Introducing: A distributed debugger for Goblins with time travel! (aka Causeway Live!)

[UPDATED with new, easier to understand vat names: Player, Monster, and Cave!]

Debugging distributed programs is difficult, but we’ve been hard at work developing tools to make it easier within the Goblins object capability system. While this work is still in its early stages, we’re excited to share the progress we’ve made so far!

The new Goblins debugger allows programmers to inspect and debug distributed computations that happen across many vats (communicating event loops.) The time travel feature allows for visiting past events and inspecting program state at the time the event happened.

These tools are implemented as “meta-commands” for Guile’s REPL, complementing the tools that Guile already provides for sequential debugging. In true Scheme fashion, this means that debugging happens live, while the program is running, allowing programmers to fix bugs and try again without having to stop and recompile/reboot their program.

Seeing is believing, so let’s walk through building a simple program and using the new debugger to find and fix a small bug. We’re going to make the world’s simplest dungeon crawling RPG. It will allow a player to attack a monster to deal damage, and that’s about it.

The first step is to start up a Guile REPL and import the Goblins modules that we need:

scheme@(guile-user)> ,use (goblins)
scheme@(guile-user)> ,use (goblins actor-lib cell)
scheme@(guile-user)> ,use (goblins actor-lib let-on)
scheme@(guile-user)> ,use (goblins actor-lib methods)

The (goblins) module provides the core Goblins API. The other three modules are part of Goblins’ handy standard library of actor abstractions. In Guile’s REPL, expressions that start with a comma invoke a meta-command. Guile provides a number of these commands, like ,use. We’ll be seeing commands specific to Goblins later.

Next, we need to create some vats where our actors can live. Since there is overhead in collecting debug data, vat logging is currently opt-in on a per-vat basis. The #:log? #t keyword argument enables logging.

scheme@(guile-user)> (define p-vat (spawn-vat #:name 'Player  #:log? #t))

| What you are asked to do |
Reproduce the passage of the Goblins debugger post that runs from "The (goblins) module" up to and including "argument enables logging.", word for word.

| Dataset extract |
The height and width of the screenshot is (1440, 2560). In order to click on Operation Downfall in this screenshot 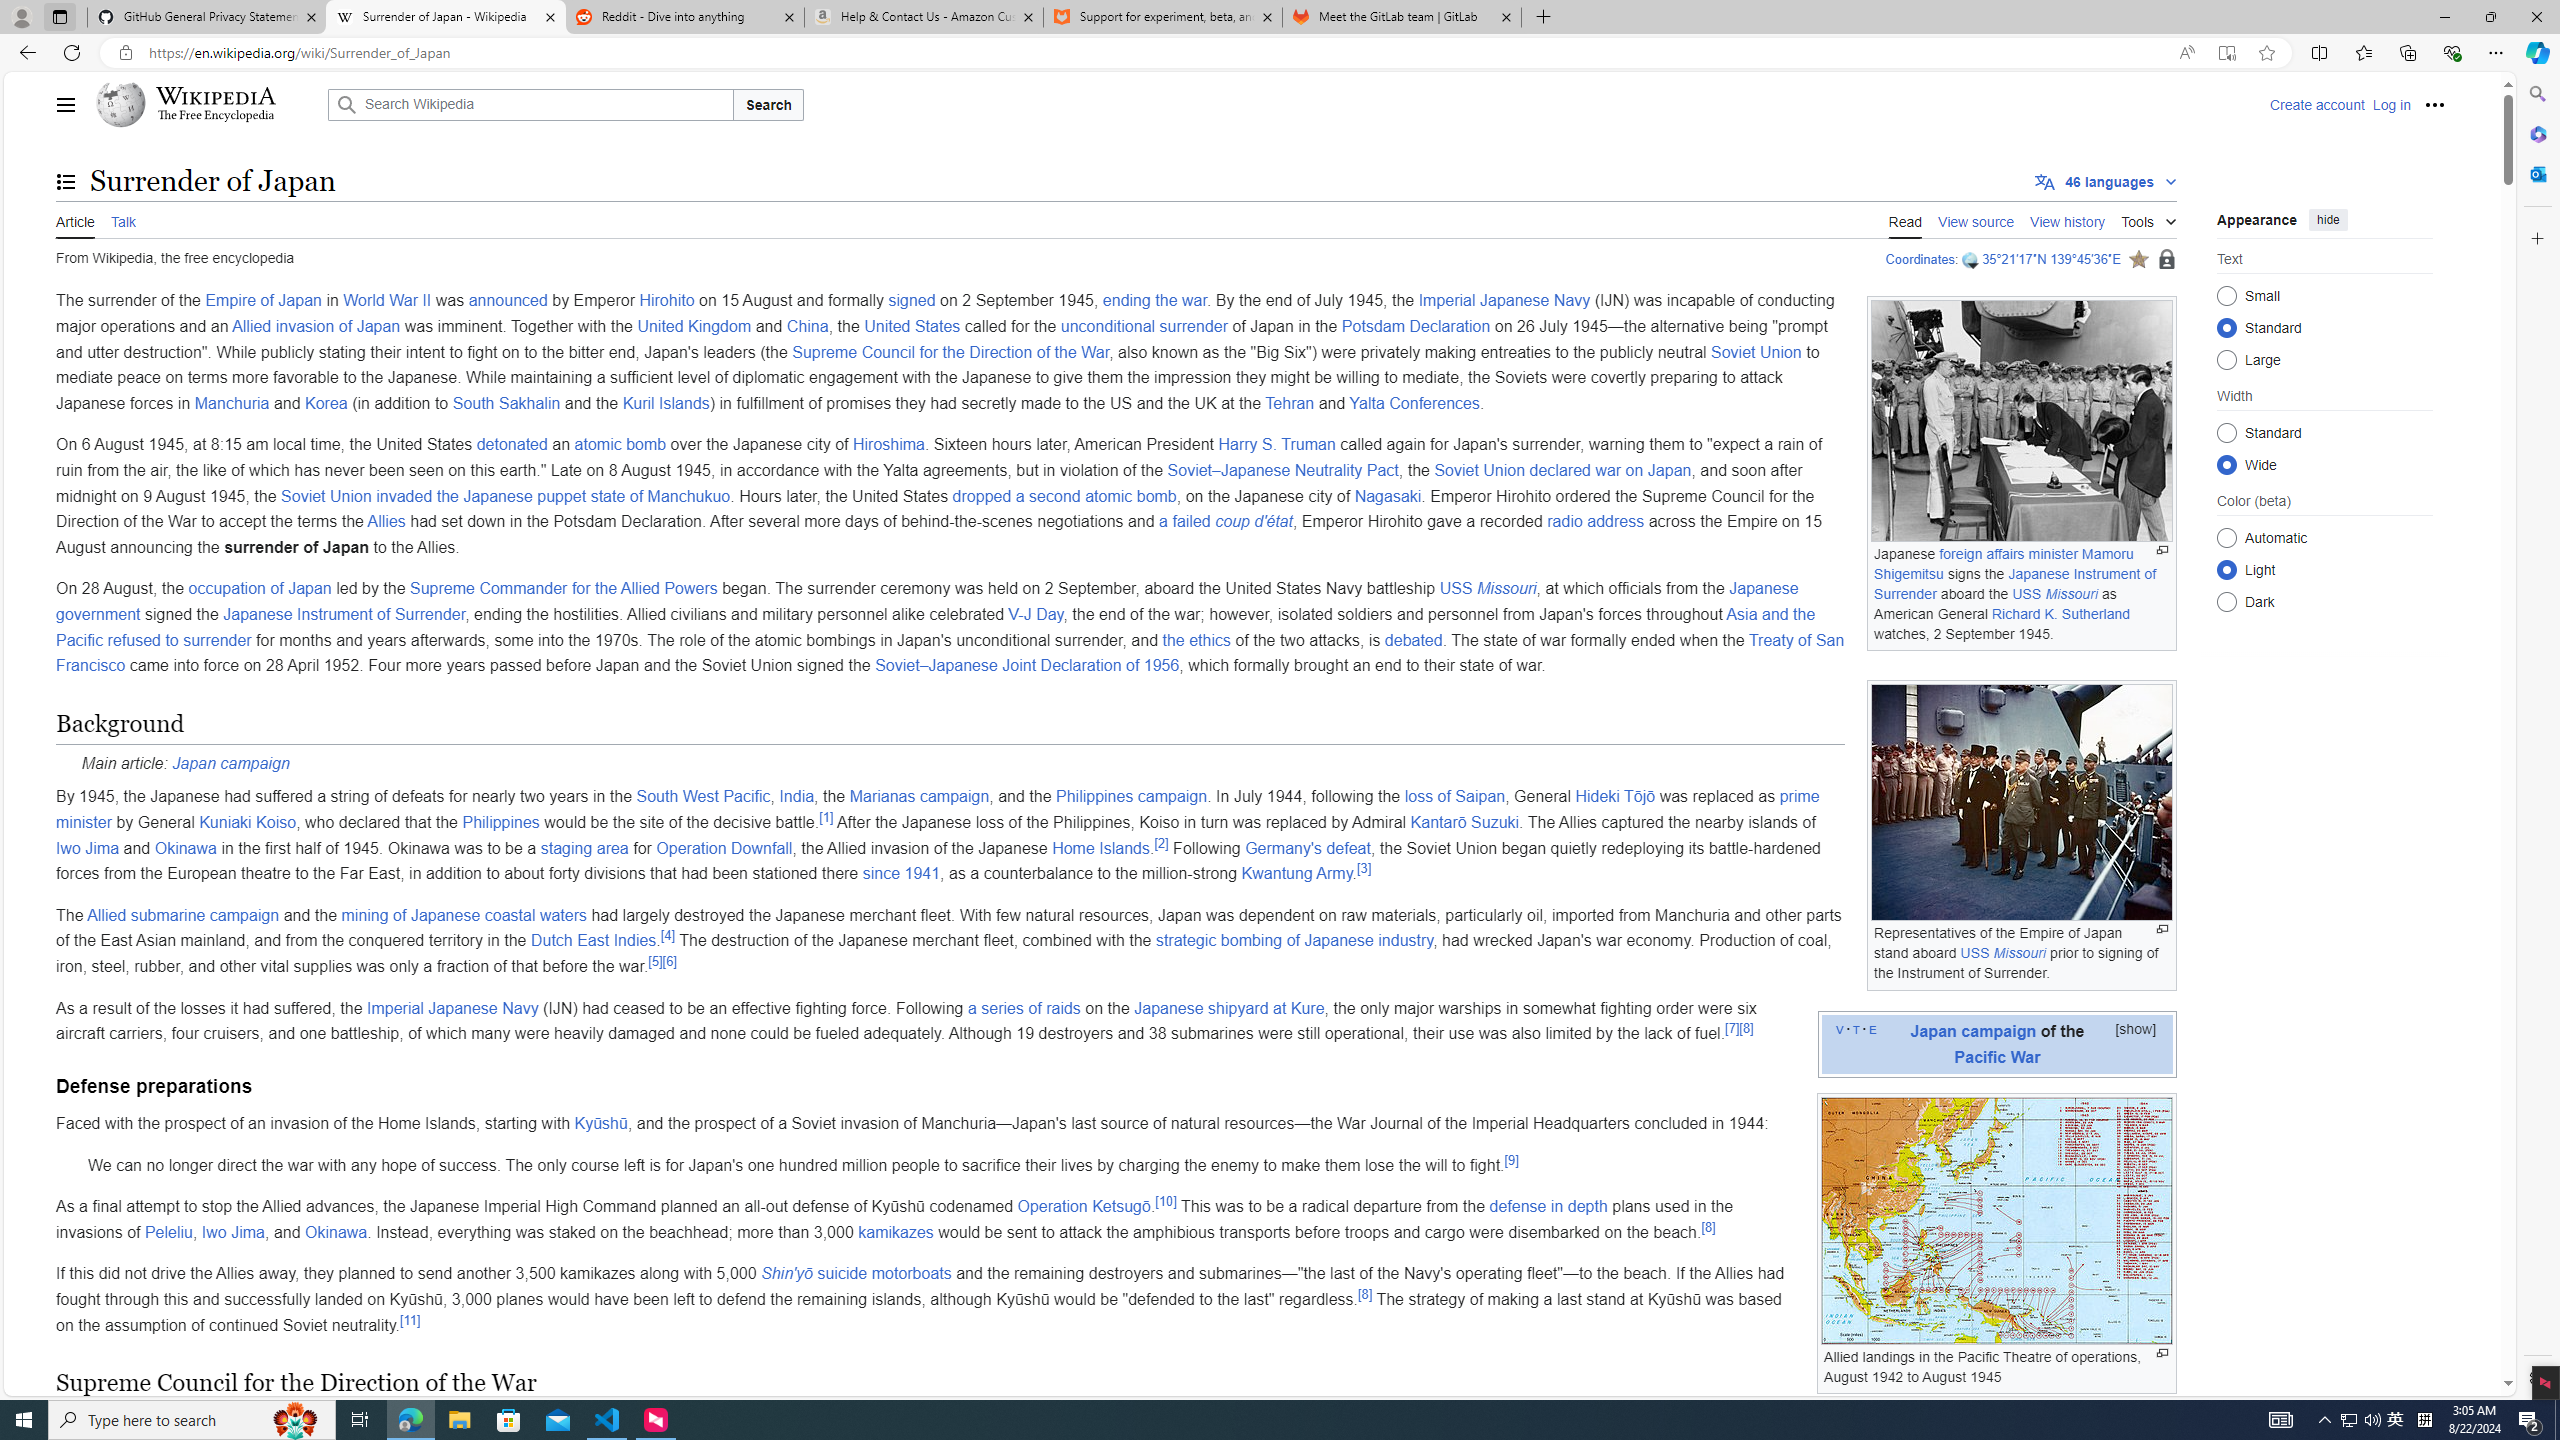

| Result of this exercise |
The (goblins) module provides the core Goblins API. The other three modules are part of Goblins’ handy standard library of actor abstractions. In Guile’s REPL, expressions that start with a comma invoke a meta-command. Guile provides a number of these commands, like ,use. We’ll be seeing commands specific to Goblins later.

Next, we need to create some vats where our actors can live. Since there is overhead in collecting debug data, vat logging is currently opt-in on a per-vat basis. The #:log? #t keyword argument enables logging.